Fallout 3 - second review (Xbox 360)
Posted by Kuang on Wed, 29 Apr 2009.
When the unthinkable happened in the year 2077 with USA becoming involved in a short but devastating nuclear war with China, a few fortunate individuals were able to buy a place in a Vault-Tec nuclear shelter. Equipped with all the conveniences you'd expect of a modern home, the survivors could wait in comfort as the fallout faded and then return to the surface to rebuild their lives. That was the plan, anyway. When politics are involved, things are rarely that simple.
Fallout 3 begins with the birth of your character and the subsequent death of your mother through complications in childbirth. A series of playable flashbacks from your life as a child through to your teenage years allow you to define the sort of person you'll grow up to be, whilst reinforcing your duties as a lifetime citizen of Vault 101. Everyone is taught that they're born and die in the vault and that the outside world is uninhabitable and contains nothing of any value. This straightforward life is shattered one day when your father vanishes from the vault, and all hell breaks loose as a consequence. After a chaotic escape bid you find yourself outside in the real word for the first time in your life with no idea of what to do other than to try to track down your missing father and discover why everything you've known since birth appears to be a lie.

— What is needed —
Carry the Fallout 3 review forward from its last paragraph, in the same voice.

— Data records —
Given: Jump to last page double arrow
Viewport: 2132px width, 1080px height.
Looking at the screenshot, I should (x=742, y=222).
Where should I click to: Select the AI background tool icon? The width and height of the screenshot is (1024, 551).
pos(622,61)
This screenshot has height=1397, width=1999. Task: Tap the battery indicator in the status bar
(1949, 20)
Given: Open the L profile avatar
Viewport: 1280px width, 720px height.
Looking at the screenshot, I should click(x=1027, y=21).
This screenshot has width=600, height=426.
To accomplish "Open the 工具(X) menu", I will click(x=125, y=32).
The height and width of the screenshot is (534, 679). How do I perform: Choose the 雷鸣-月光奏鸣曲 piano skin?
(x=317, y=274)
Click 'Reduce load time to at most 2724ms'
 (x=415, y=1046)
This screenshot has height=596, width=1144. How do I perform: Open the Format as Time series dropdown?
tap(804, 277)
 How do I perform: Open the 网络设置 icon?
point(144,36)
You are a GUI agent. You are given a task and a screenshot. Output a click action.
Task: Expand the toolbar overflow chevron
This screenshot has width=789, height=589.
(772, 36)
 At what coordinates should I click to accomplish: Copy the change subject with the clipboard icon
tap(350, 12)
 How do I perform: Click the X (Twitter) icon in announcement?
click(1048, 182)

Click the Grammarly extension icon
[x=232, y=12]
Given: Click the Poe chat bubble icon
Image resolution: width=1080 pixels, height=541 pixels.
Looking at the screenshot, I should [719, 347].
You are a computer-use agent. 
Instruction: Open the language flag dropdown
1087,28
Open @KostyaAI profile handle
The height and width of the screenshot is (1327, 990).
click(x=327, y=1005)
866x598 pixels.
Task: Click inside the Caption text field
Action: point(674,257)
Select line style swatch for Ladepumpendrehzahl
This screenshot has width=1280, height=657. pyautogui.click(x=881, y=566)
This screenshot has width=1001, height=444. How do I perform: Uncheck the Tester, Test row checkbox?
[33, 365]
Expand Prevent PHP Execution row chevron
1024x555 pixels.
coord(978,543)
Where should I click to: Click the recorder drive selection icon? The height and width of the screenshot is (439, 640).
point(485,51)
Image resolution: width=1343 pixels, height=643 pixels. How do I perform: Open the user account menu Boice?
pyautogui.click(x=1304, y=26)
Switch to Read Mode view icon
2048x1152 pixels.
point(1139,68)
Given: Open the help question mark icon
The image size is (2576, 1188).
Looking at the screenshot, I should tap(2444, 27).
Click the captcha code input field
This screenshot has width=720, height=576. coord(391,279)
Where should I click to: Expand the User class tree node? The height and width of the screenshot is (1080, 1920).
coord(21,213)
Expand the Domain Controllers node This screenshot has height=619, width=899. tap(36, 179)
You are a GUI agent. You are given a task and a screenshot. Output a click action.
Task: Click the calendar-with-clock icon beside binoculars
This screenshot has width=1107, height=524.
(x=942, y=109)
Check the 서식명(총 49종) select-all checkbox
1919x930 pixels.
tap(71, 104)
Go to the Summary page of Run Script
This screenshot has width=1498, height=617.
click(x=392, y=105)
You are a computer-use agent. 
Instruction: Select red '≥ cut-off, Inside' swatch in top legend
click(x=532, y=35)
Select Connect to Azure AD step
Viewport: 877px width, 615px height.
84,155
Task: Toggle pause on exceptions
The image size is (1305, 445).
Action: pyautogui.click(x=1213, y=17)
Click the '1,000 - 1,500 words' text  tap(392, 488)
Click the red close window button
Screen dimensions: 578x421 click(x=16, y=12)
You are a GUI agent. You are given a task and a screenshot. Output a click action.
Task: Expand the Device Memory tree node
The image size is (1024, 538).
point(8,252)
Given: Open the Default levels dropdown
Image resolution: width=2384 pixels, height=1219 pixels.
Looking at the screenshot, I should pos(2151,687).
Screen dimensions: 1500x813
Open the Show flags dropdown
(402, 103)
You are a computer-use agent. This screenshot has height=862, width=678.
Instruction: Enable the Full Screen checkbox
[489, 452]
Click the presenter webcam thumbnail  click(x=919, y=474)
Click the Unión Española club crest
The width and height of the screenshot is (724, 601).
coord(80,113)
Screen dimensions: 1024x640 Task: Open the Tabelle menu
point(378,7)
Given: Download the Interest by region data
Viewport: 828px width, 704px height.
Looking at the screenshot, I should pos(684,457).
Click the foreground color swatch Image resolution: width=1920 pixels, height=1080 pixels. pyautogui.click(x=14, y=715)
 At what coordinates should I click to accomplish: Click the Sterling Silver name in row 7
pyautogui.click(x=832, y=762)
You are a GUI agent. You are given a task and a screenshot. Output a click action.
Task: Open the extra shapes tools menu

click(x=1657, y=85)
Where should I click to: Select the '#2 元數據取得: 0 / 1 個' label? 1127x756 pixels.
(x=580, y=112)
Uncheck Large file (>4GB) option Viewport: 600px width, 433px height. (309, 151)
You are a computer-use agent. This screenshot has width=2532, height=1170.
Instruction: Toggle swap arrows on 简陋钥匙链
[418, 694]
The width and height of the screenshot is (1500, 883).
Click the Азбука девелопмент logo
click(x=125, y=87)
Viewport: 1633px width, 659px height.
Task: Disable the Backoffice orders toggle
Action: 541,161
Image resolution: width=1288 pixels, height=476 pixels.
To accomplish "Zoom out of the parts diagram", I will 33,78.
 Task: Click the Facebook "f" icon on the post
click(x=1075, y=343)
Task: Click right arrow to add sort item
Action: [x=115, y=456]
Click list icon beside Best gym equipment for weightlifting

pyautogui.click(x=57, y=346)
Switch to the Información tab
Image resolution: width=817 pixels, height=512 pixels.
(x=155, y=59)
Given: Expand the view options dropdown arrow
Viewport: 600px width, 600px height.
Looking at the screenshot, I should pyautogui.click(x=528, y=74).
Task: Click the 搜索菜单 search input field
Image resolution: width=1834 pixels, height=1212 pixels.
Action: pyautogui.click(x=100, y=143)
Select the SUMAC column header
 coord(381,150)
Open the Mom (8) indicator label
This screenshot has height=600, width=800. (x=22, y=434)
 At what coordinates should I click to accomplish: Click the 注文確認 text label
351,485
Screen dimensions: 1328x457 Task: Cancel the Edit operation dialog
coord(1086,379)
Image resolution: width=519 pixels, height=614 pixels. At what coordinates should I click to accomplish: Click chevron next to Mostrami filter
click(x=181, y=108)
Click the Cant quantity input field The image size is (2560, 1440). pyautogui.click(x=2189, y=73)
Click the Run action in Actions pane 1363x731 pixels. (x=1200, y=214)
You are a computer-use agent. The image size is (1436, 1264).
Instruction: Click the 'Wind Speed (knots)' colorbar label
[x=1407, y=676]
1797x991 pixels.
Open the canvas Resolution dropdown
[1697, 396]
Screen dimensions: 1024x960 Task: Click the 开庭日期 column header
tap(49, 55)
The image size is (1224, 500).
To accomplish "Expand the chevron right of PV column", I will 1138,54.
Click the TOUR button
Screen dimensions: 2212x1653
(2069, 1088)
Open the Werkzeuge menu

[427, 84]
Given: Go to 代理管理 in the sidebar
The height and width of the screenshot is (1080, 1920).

— Solved exercise —
Your adventure is set in the vast, post apocalyptic wastelands of Washington DC with parts of Maryland and Virginia. You're dropped into the middle of this ruined landscape and left to fend for yourself, which is a daunting prospect when your life experience is limited to living in a box underground. A quick walk from the vault door over to the nearby cliff edge reveals what appears to be a makeshift town on the horizon, surrounded by crumbling freeway bridges and twisted pylons. It's here in the town of Megaton that your travels begin..
Fallout 3 is the first title in the series to be developed and published by Bethesda Softworks, the creative force behind the Elder Scrolls series, who took the franchise over from Interplay. The top-down turn based strategy of the first two titles has now become real time and played from a first person perspective. It's essentially an action RPG that anyone who has played Bethesdas other next-gen title 'Oblivion' will be instantly familiar with, and revolves around the concepts of skills, perks, inventory management and guns.. lots of guns. Even though you're now able to run and gun, the RPG elements are just as strong as ever.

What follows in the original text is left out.